Con il supporto di MootUp , Interprefy ha recentemente ospitato il proprio evento nel metaverso , dove i partecipanti hanno potuto personalizzare il proprio avatar, interagire con altri partecipanti virtuali e contribuire alla sessione. Ma il vantaggio significativo dell'evento è stato quello di offrire diverse opzioni linguistiche, con i partecipanti che hanno avuto accesso a interpreti dal vivo in modo da poter seguire lo spettacolo nella lingua di loro scelta.
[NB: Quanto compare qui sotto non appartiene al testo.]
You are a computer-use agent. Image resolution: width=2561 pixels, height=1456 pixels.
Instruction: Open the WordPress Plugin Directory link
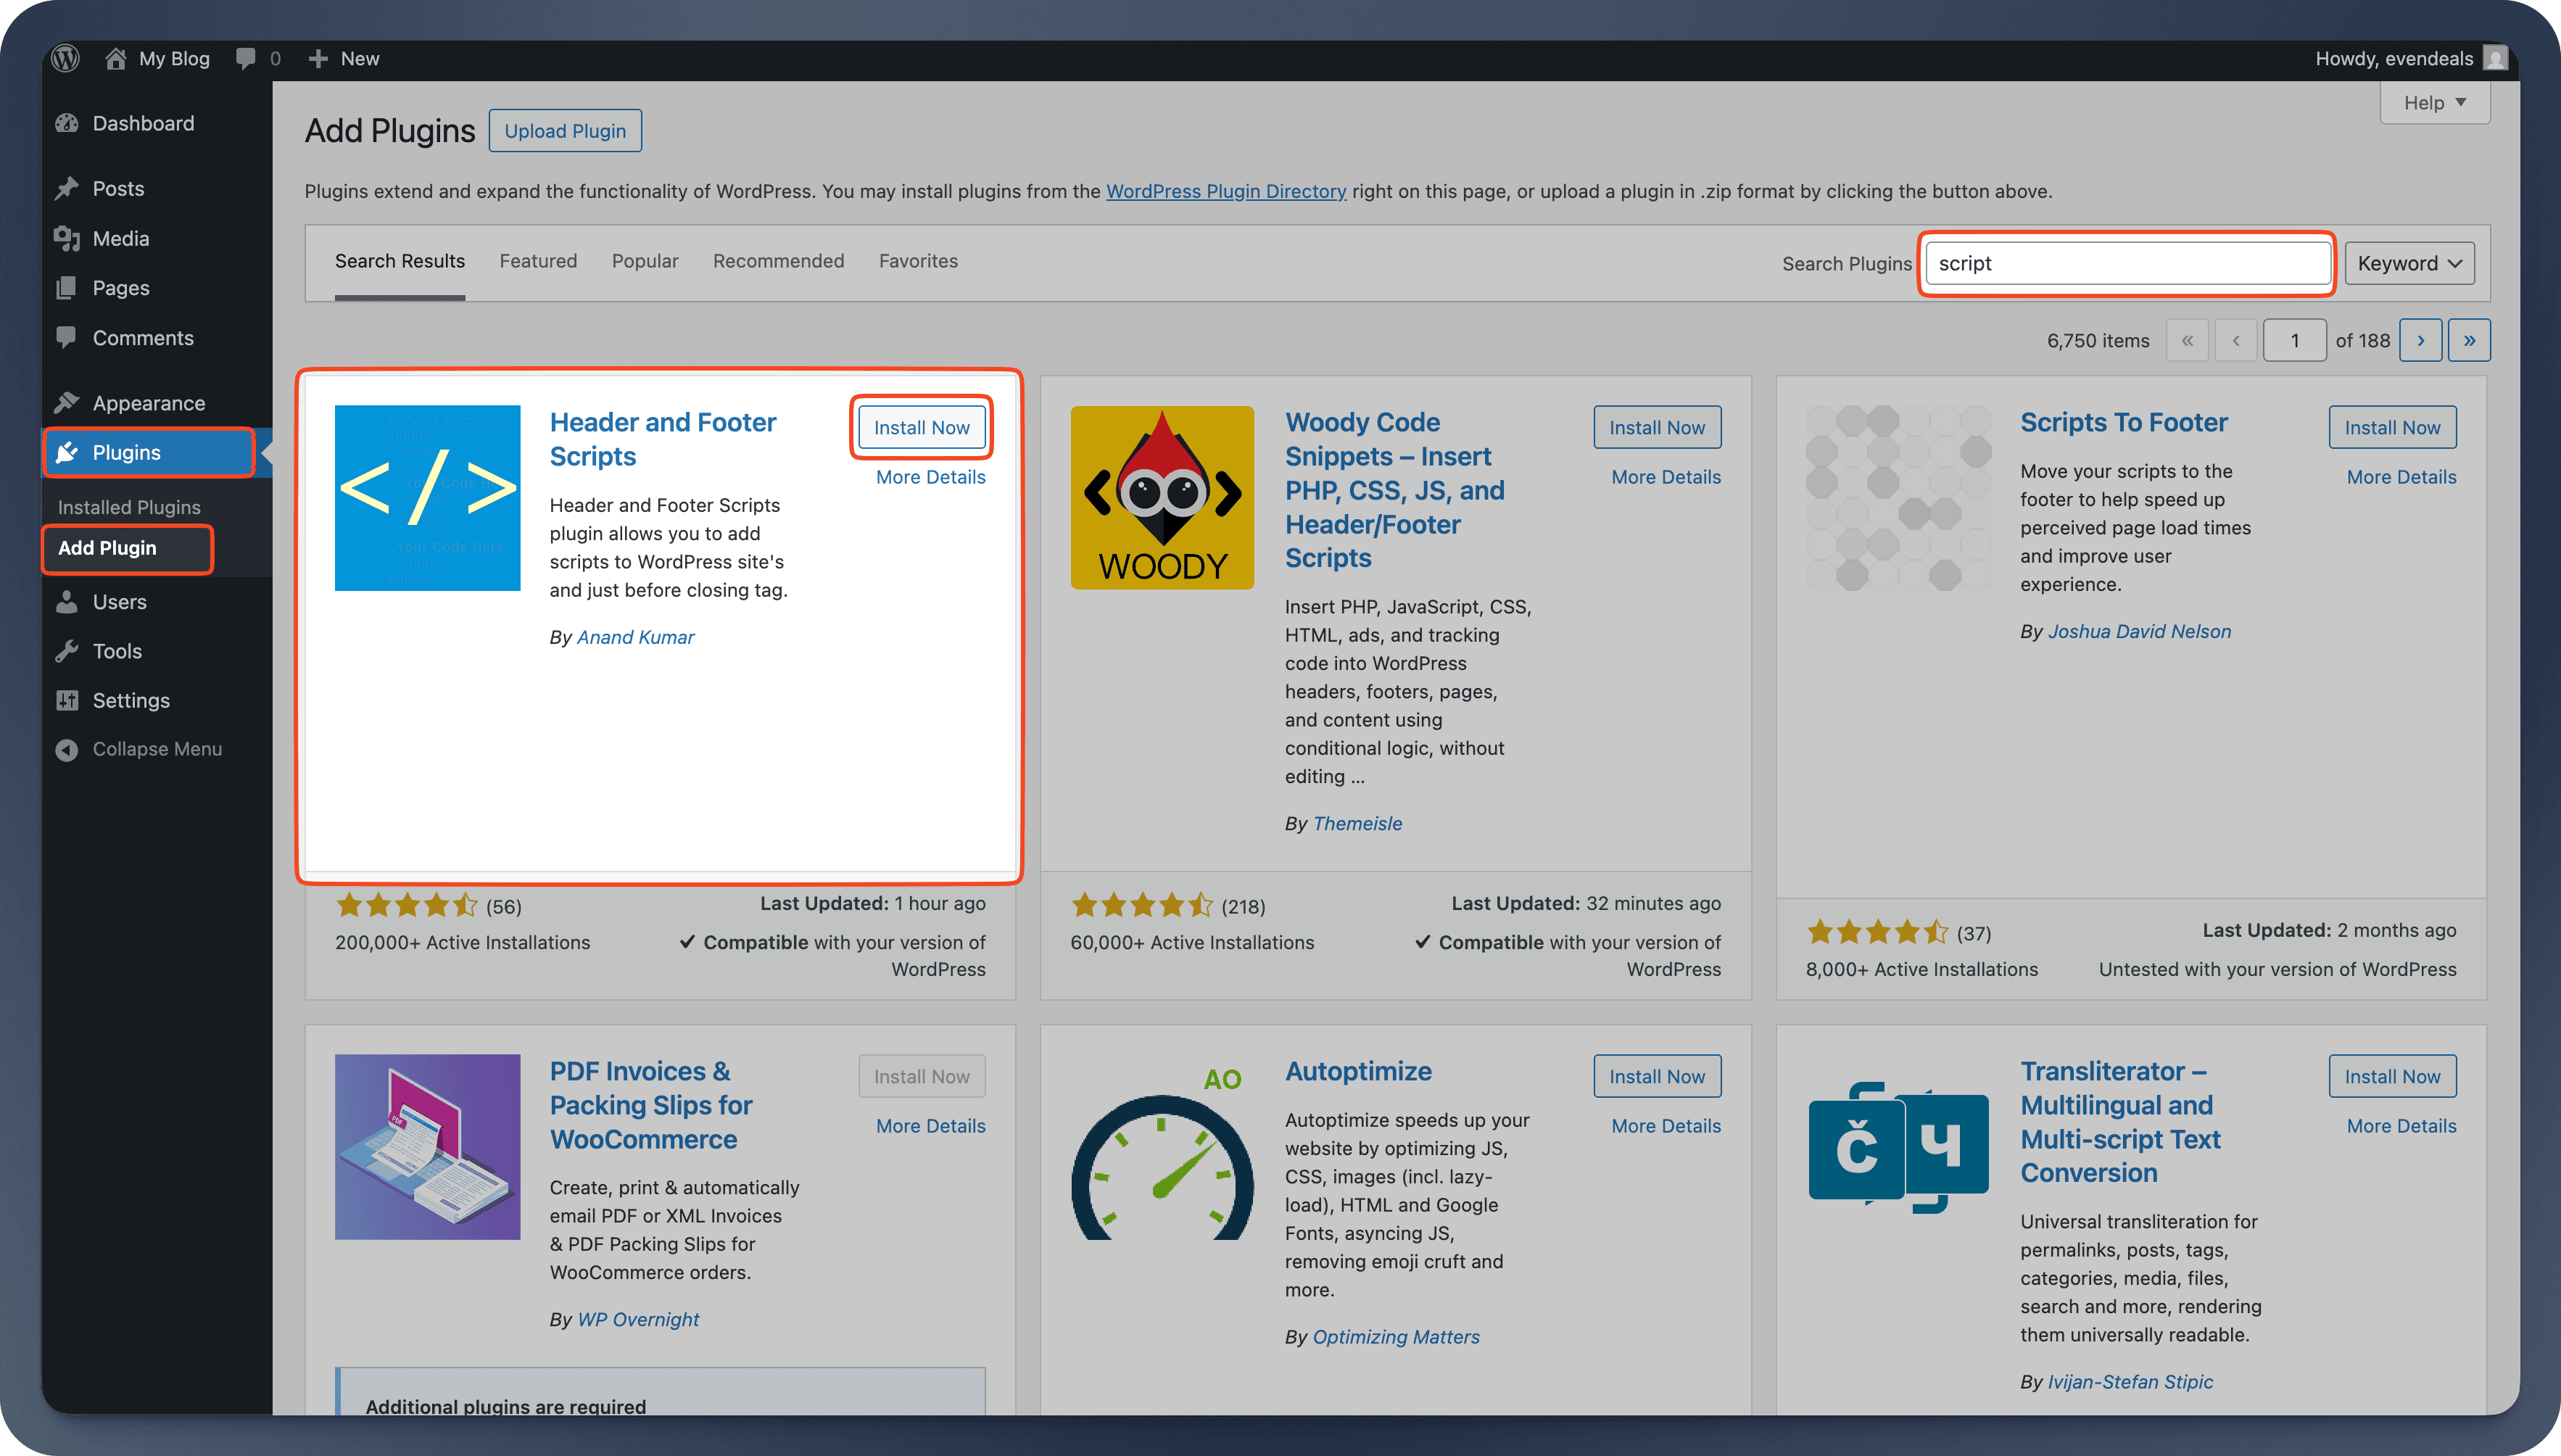[x=1226, y=191]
Se il metaverso deve diventare la piattaforma di riferimento per gli eventi, casi come questo devono essere promossi. Poter offrire agli utenti un avatar personalizzabile è divertente, ma questo da solo non basta ad attrarre le persone. Ma poter ascoltare e interagire virtualmente su un argomento di loro interesse? Questa sì che è una proposta interessante, che contribuisce a diversificare il panorama degli eventi.
E mentre stiamo ancora cercando di capire come sia realmente il metaverso, è una piattaforma entusiasmante che potrebbe svolgere un ruolo importante nella diversificazione degli eventi, non solo per lingue, background e culture diverse, ma per chiunque abbia difficoltà a interagire adeguatamente con contenuti e persone online.
Ci sono molti elementi in movimento nel metaverso che devono ancora essere risolti, ma c'è una concreta opportunità per unire meglio le comunità online globali.